Chess is a game played with two opposing armies of sixteen pieces each, on a board of alternating black and white squares. One army is black the other is white. Players take turns to move one piece at a time, and the object of the game is to trap the opponent’s king so that it is unable to move without being threatened.

No two pieces may occupy the same square at the same time. If a piece lands on an occupied square, the opposing piece is “taken” from the board.

Each player begins the game with a king, a queen, two rooks, two knights, two bishops, and eight pawns.

Set up the board like this, with a black square on the bottom left corner.

Moving the pieces

Each piece moves in a different way.

The knight moves in an L-shape, two squares in one direction, and one square perpendicular to that. It is the only piece that can jump over pieces to reach its destination.

The bishop moves any number of squares, but diagonally only.
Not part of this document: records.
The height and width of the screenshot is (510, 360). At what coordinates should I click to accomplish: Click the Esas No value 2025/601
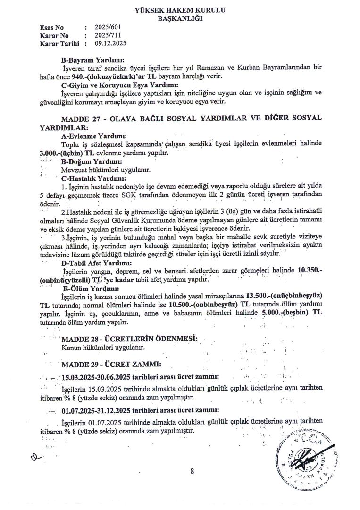(108, 27)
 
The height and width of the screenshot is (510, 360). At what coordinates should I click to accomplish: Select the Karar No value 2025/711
(108, 35)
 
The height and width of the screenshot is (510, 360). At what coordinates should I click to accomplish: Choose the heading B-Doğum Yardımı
(89, 162)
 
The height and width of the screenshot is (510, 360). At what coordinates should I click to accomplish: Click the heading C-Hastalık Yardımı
(93, 178)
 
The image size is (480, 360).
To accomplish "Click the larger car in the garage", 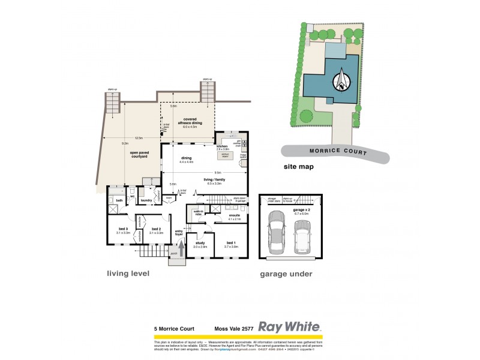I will (278, 234).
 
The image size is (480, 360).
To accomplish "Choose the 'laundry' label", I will (146, 200).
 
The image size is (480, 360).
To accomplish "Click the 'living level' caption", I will (128, 274).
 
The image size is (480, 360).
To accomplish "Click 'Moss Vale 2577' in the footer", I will (235, 328).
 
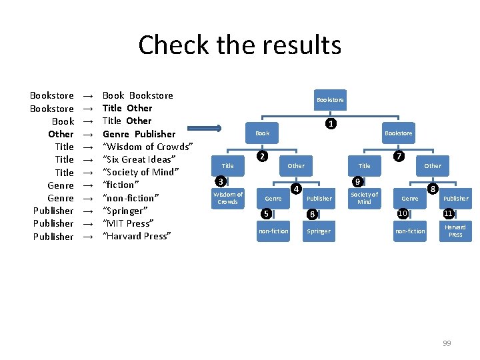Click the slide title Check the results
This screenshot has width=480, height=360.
pos(239,45)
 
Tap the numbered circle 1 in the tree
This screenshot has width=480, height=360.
pos(329,124)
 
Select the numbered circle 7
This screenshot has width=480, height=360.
pos(398,157)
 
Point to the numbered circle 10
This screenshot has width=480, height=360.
pos(402,213)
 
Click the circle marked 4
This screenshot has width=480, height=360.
pos(295,189)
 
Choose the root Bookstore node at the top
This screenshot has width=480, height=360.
pos(330,100)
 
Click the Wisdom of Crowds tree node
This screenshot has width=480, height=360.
pos(228,198)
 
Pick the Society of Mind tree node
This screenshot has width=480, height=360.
pos(364,198)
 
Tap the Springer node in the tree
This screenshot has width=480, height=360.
pos(319,231)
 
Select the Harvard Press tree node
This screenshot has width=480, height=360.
pos(455,231)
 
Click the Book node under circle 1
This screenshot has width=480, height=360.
pos(263,133)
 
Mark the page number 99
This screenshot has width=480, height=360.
pos(447,343)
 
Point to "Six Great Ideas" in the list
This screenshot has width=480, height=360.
pos(139,159)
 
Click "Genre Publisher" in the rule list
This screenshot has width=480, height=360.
pos(139,133)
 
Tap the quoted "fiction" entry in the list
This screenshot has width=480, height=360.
pos(121,185)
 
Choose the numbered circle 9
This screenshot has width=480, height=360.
pos(357,181)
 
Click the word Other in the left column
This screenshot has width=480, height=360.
pos(61,133)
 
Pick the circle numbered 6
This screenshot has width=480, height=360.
pos(311,214)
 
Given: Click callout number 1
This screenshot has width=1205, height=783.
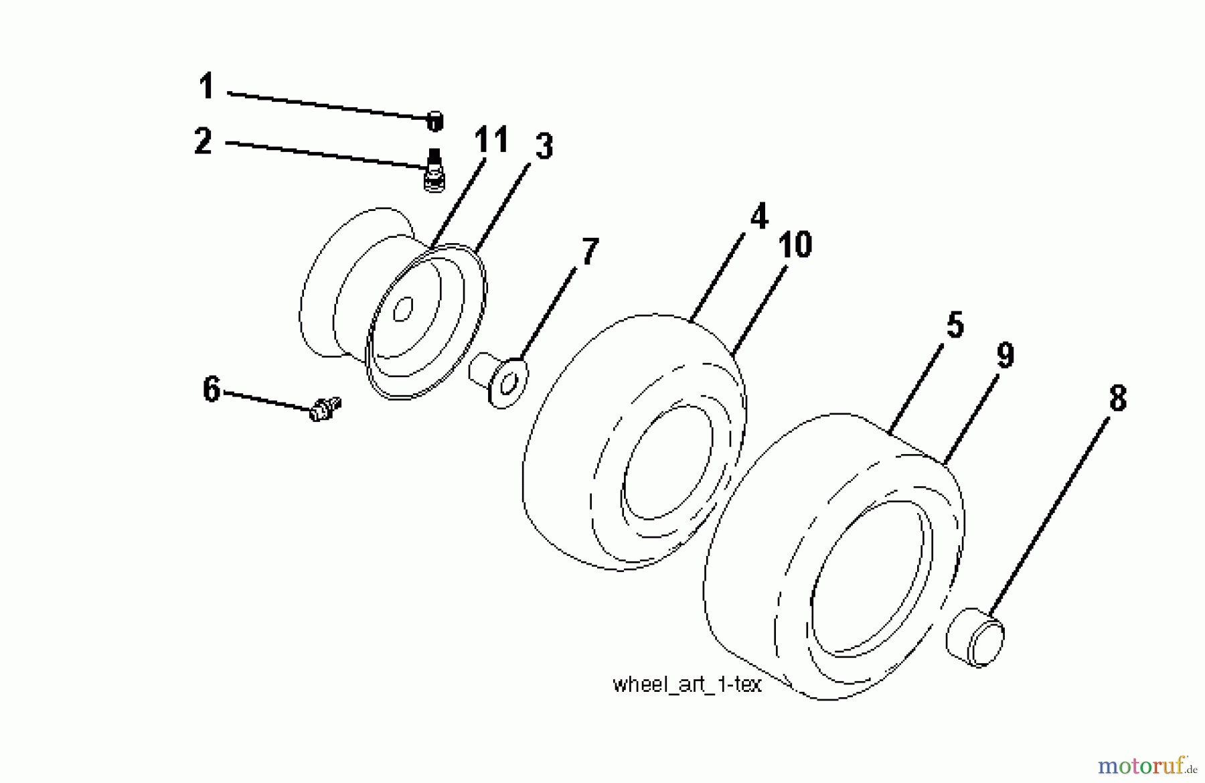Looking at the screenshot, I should tap(206, 87).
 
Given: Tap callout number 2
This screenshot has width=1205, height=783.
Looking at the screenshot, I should tap(204, 142).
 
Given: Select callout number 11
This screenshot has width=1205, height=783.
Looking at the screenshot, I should tap(491, 141).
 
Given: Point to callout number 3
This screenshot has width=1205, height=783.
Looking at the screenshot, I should tap(544, 147).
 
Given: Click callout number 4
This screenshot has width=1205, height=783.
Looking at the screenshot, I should tap(758, 216).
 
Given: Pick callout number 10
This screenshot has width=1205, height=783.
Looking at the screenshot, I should tap(795, 245).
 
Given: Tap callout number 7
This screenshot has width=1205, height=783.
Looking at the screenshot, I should tap(588, 252).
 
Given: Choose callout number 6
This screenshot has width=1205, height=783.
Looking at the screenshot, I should tap(212, 389).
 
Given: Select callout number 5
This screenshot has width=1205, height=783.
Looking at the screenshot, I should tap(954, 326).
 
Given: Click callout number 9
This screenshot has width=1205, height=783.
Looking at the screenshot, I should tap(1005, 355).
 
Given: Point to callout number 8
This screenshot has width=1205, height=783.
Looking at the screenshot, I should tap(1117, 399).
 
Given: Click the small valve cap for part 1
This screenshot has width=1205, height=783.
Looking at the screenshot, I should tap(434, 121).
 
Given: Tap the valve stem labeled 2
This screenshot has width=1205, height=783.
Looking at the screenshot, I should tap(434, 171).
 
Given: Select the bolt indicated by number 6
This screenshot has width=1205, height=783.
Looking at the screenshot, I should tap(325, 408).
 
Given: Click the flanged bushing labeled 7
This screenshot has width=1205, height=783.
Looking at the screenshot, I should tap(501, 380).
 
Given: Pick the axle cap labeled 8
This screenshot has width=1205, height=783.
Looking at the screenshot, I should tap(975, 637).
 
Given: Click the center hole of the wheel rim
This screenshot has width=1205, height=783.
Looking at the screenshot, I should tap(402, 309).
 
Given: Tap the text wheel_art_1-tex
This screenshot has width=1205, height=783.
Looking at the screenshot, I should tap(687, 685).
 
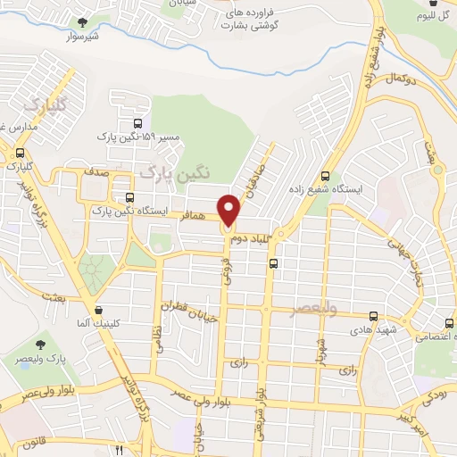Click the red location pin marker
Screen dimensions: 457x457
(229, 209)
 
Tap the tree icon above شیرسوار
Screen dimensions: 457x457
(82, 21)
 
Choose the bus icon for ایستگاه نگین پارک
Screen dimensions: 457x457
(131, 197)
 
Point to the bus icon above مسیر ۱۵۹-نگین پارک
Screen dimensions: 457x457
(137, 124)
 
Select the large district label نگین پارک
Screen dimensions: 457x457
(174, 171)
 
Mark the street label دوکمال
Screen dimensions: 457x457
(404, 80)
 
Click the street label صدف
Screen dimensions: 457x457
(98, 167)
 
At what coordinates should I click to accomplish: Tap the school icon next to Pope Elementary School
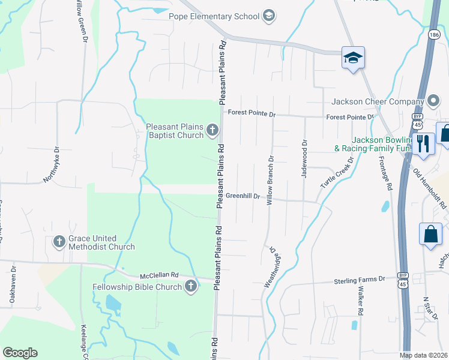tap(269, 16)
One bishop moves on black squares. the other moves on white squares.

The rook moves any number of squares horizontally or vertically up and down the board.

The king moves one square at a time in any direction. He may “take” the opponent’s pieces, but he must not land in a square that is threatened by his opponent.

The queen can move any number of squares in any direction (but cannot jump over other pieces).
A pawn moving for the first time can go one or two squares forward. After that, it can only move one square forward, except when it is taking an opposing piece, which moves it forward one square diagonally. If a pawn reaches the other end of the board it is promoted into any piece the player chooses (usually a queen).

Check

When a player moves a piece into a position that threatens the opposing king, the king is in check. The other player must immediately eliminate this threat, either by blocking the opposing piece, taking it, or moving the king out of check. If this is not possible, the king is in “checkmate” and the player loses the game.

Castling

If a king and rook have not moved yet and there are empty squares between them, the player may perform a “castling” move, but only once during the game. This involves moving the king first so that it is next to the rook, then moving the rook to the other side of the king. You cannot castle to get out of check, nor can the king pass through check during the maneuver.

It’s a draw

Sometimes the game ends in a draw. This can happen in five ways:

1. players agree that there aren’t enough pieces left on the board for either to win;
2. a player is not in check but is unable to make a legal move (this is called “stalemate”);
3. each player makes fifty moves without any pieces being taken and no pawns being moved. The player making his fiftieth move must declare a draw or the game continues;
4. the same board position has been repeated three times in a row;
5. when a player on check an opponent continually in an endless loop, with the king alternating between the same two or more squares.

Touch it, move it

If you touch a piece, you are expected to move it, unless that move is illegal. So think before you touch.